### Material for this exercise

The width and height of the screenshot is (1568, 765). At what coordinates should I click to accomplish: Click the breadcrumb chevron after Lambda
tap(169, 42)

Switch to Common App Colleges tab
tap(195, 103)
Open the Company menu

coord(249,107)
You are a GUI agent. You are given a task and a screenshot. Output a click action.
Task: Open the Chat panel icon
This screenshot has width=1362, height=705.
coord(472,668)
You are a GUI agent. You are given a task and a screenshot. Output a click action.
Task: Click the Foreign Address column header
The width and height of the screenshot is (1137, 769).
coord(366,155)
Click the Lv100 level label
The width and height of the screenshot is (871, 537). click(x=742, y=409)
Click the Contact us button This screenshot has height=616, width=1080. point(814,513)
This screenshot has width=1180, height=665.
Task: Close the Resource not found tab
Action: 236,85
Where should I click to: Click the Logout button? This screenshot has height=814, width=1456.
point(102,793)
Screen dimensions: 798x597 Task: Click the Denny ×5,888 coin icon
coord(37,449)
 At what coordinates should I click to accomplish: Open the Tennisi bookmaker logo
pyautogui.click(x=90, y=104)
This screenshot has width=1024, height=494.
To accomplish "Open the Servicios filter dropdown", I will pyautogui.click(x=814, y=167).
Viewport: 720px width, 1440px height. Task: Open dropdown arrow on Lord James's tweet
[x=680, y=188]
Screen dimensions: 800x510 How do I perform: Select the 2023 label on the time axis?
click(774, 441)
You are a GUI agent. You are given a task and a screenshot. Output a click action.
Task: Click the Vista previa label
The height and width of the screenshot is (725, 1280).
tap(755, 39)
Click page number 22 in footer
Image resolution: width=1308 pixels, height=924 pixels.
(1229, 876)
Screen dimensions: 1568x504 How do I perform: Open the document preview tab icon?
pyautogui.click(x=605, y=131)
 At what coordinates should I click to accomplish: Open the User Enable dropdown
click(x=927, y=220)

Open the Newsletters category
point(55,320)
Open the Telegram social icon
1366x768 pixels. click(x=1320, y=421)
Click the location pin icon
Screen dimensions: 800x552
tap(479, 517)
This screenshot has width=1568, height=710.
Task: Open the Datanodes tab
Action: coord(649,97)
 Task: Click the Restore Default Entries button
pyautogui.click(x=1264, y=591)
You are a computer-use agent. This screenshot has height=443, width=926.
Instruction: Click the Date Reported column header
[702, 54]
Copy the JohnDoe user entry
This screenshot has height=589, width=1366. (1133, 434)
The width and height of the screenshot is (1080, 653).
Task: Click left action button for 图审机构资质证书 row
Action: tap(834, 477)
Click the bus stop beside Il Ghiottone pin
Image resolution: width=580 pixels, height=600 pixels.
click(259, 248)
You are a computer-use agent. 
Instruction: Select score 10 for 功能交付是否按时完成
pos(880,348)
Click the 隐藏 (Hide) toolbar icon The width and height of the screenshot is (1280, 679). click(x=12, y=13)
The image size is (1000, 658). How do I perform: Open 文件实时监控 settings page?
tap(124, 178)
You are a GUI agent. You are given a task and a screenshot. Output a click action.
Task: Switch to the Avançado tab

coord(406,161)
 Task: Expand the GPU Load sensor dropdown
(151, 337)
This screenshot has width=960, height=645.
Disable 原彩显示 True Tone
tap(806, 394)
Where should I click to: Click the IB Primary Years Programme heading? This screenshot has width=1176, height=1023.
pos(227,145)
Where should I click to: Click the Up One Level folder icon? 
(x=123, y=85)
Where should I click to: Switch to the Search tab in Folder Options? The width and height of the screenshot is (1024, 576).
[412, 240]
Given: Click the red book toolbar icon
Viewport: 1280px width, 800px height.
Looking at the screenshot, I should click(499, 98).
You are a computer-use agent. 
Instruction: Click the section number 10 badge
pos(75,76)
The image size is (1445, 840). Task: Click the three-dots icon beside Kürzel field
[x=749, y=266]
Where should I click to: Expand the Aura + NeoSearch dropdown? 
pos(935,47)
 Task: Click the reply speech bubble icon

######

◆ **Work instruction**: Pick each line holding the word "toolbar" out of the data and copy it.

◆ **Result of the exercise**:
Click the 隐藏 (Hide) toolbar icon The width and height of the screenshot is (1280, 679). click(x=12, y=13)
Given: Click the red book toolbar icon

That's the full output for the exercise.